Corroboration count. How many independent sources support the claim?
- 3+ independent sources at the candidate grade or better → confirm grade.
- 2 independent sources → confirm grade only if both are primary/official; otherwise downgrade by one.
- 1 source → downgrade by one grade unless the single source is a court judgment, formal admission, or audited primary document.
Procedural stage. Has the claim cleared the adjudicatory or institutional process that governs this claim type?
- Final judgment / formal admission / regulator finding → confirm grade.
- Charges filed but no judgment / DPA / settlement without admission → cap at B.
- Allegation / preliminary examination / pre-charge investigation → cap at C until the stage advances.
Interested-source check. Is the strongest source financially or ideologically interested in the outcome?
- Yes → downgrade by one grade unless independently corroborated by a non-interested source.
- Document the interest in the source ledger row.
Live-event check. Is this an active event with the record still in flux?
- Yes → cap at C regardless of source type. Flag the case as "live" in the ledger.
The final grade is the lowest grade emitted by any step above.
Conflict handling
- Two A-sources disagree on a factual claim: Record both in the source ledger with provenance, downgrade the claim to B, and write a disputed-claim register entry. Do not silently pick one.
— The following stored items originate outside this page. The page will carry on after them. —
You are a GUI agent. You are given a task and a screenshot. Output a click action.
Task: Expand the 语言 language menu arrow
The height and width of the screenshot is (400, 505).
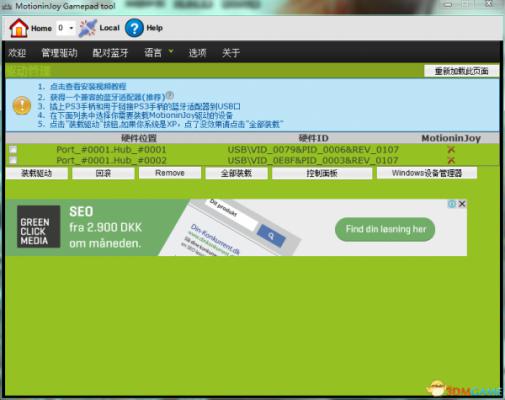tap(171, 51)
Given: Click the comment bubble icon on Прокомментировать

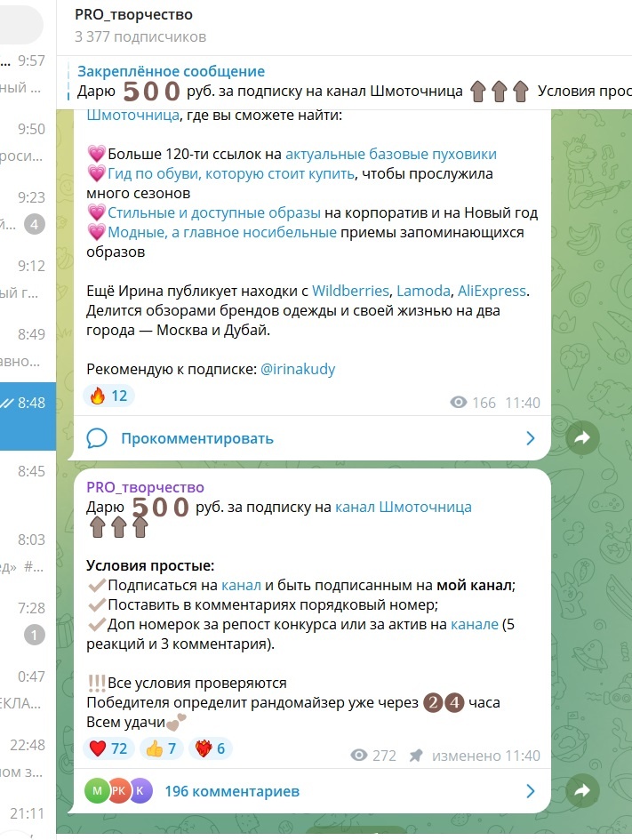Looking at the screenshot, I should [97, 438].
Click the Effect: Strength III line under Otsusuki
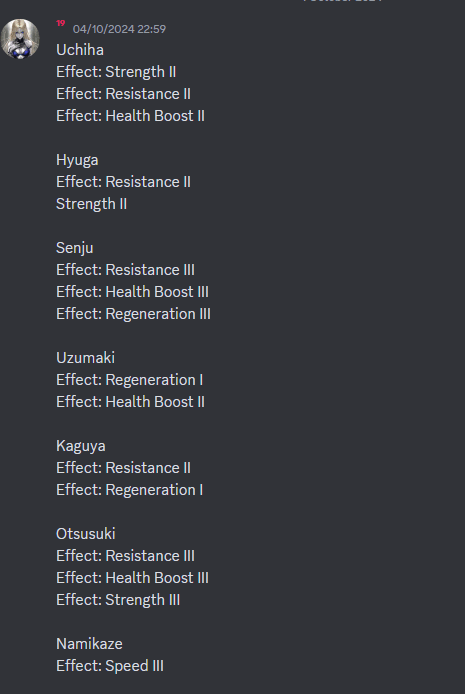The width and height of the screenshot is (465, 694). click(118, 600)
- Source is interested but the only available source: Cap at C with an explicit "single interested source" note. Cannot anchor a chapter-level claim alone.
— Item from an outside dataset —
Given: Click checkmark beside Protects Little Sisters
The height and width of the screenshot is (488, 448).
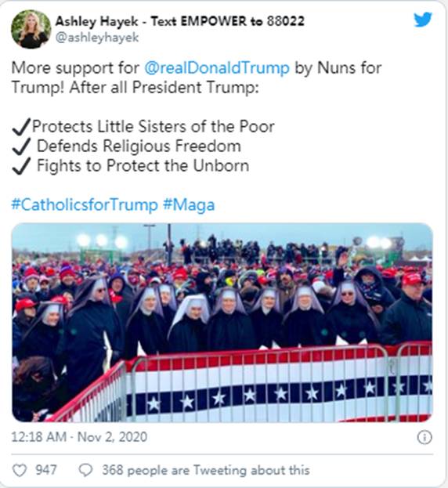Looking at the screenshot, I should point(21,127).
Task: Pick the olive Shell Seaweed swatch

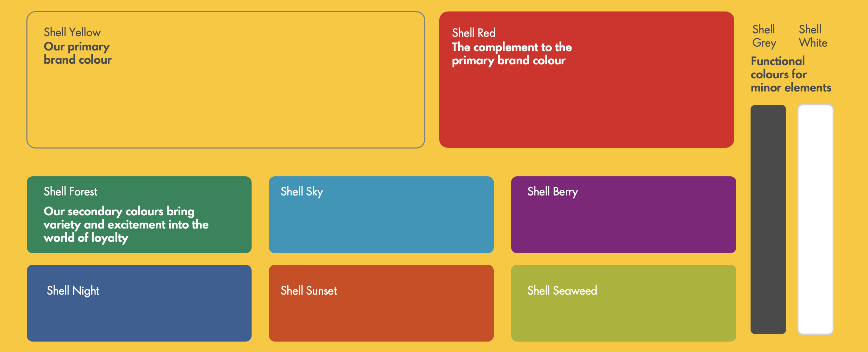Action: 623,313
- Procedural stage advances mid-sprint: Re-run the grading; if grade rises, update every artifact that cited the old grade.
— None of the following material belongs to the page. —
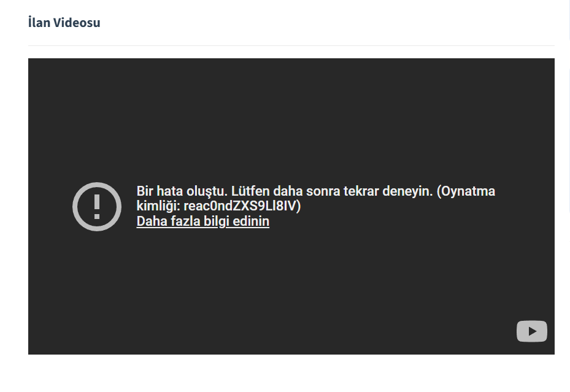
Task: Click the word 'İlan' in the heading
Action: (39, 23)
- Disagreement between researcher's proposed grade and Stephen's verdict: Stephen's verdict stands. Researcher logs the original proposal in the disputed-claim register for pattern-tracking across cases.
Escalation conditions
- Escalate to Alan (expert reviewer with the matching domain frame) when:
- the procedural stage requires domain knowledge to interpret (e.g., ICC "preliminary examination" vs "investigation");
- the source-type evaluation requires field-specific authority (system card analysis, accident-investigation methodology).
- Escalate to Nancy when the wording around an unconfirmed grade carries defamation risk.
- Escalate to Jerry when a chapter-anchor claim cannot reach A or B after one revision cycle and the chapter cannot proceed.
Boundary-case recipes
- One A-source, one C-source, no B. Grade is B (the higher source pulls the average up one step), with the C-source noted as "weak corroboration only".
- Two interested sources from opposing parties. Each is a primary source for the OTHER side's accusation. Grade as B with both interests documented; the claim cannot anchor a chapter without an independent third source.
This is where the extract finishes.